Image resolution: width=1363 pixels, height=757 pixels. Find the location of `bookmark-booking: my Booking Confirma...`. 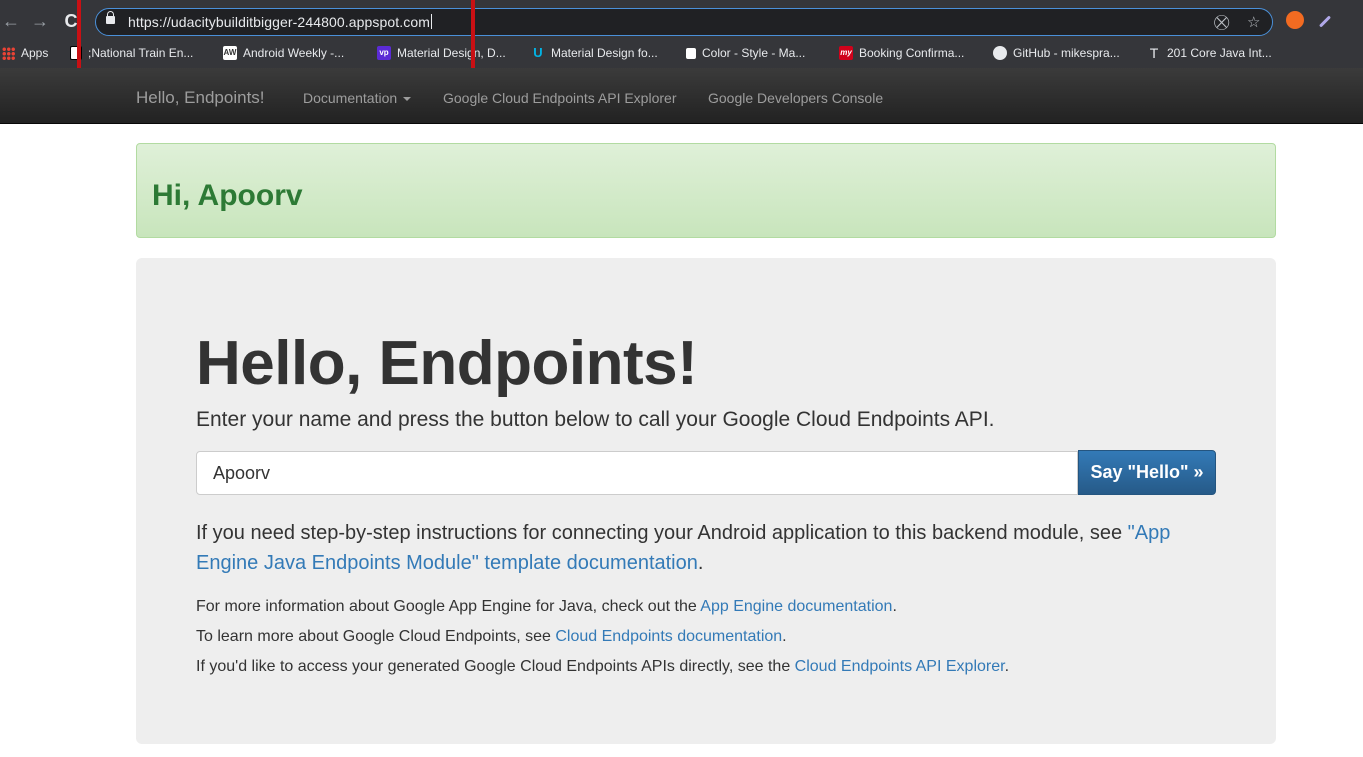

bookmark-booking: my Booking Confirma... is located at coordinates (902, 53).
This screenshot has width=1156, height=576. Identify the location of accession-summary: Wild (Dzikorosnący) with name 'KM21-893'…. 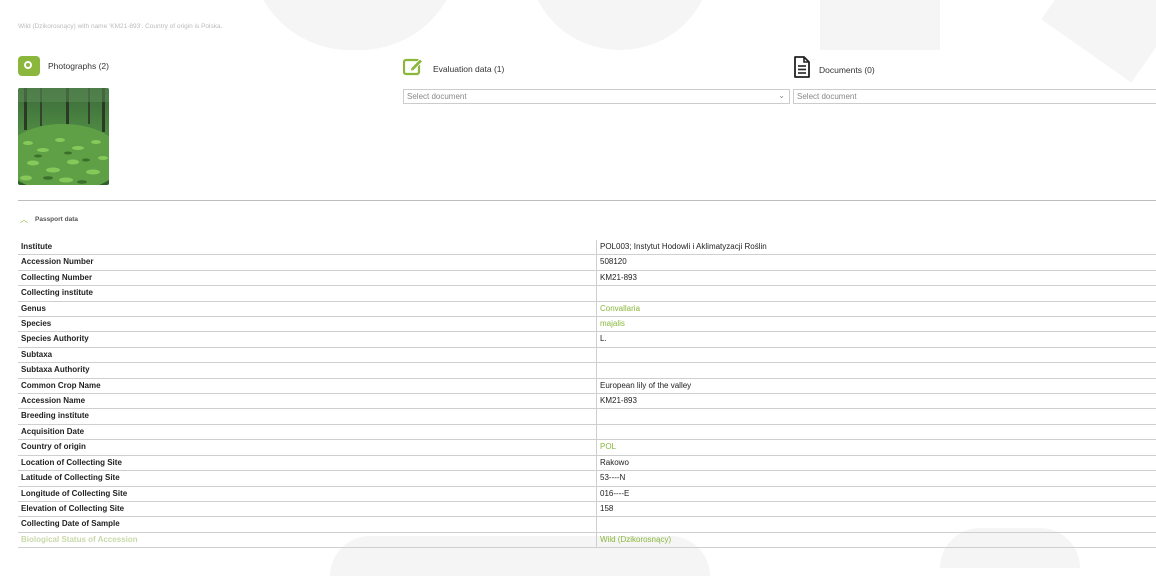
(120, 26).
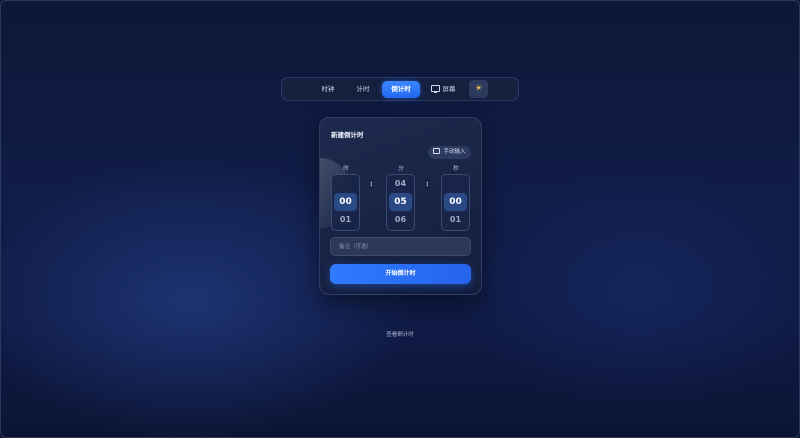 The width and height of the screenshot is (800, 438). I want to click on seconds-label: 秒, so click(456, 169).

■ Instructions to follow: Please reproduce the items word for word, starting with the line that contains "This screenshot has" and continuing through the end of the items, both ends included. Leave the pictures out of your answer.

■ Answer for the task:
This screenshot has width=1156, height=576. Identify the location of accession-summary: Wild (Dzikorosnący) with name 'KM21-893'…. 
(120, 26).
 The width and height of the screenshot is (800, 438). I want to click on seconds-label: 秒, so click(456, 169).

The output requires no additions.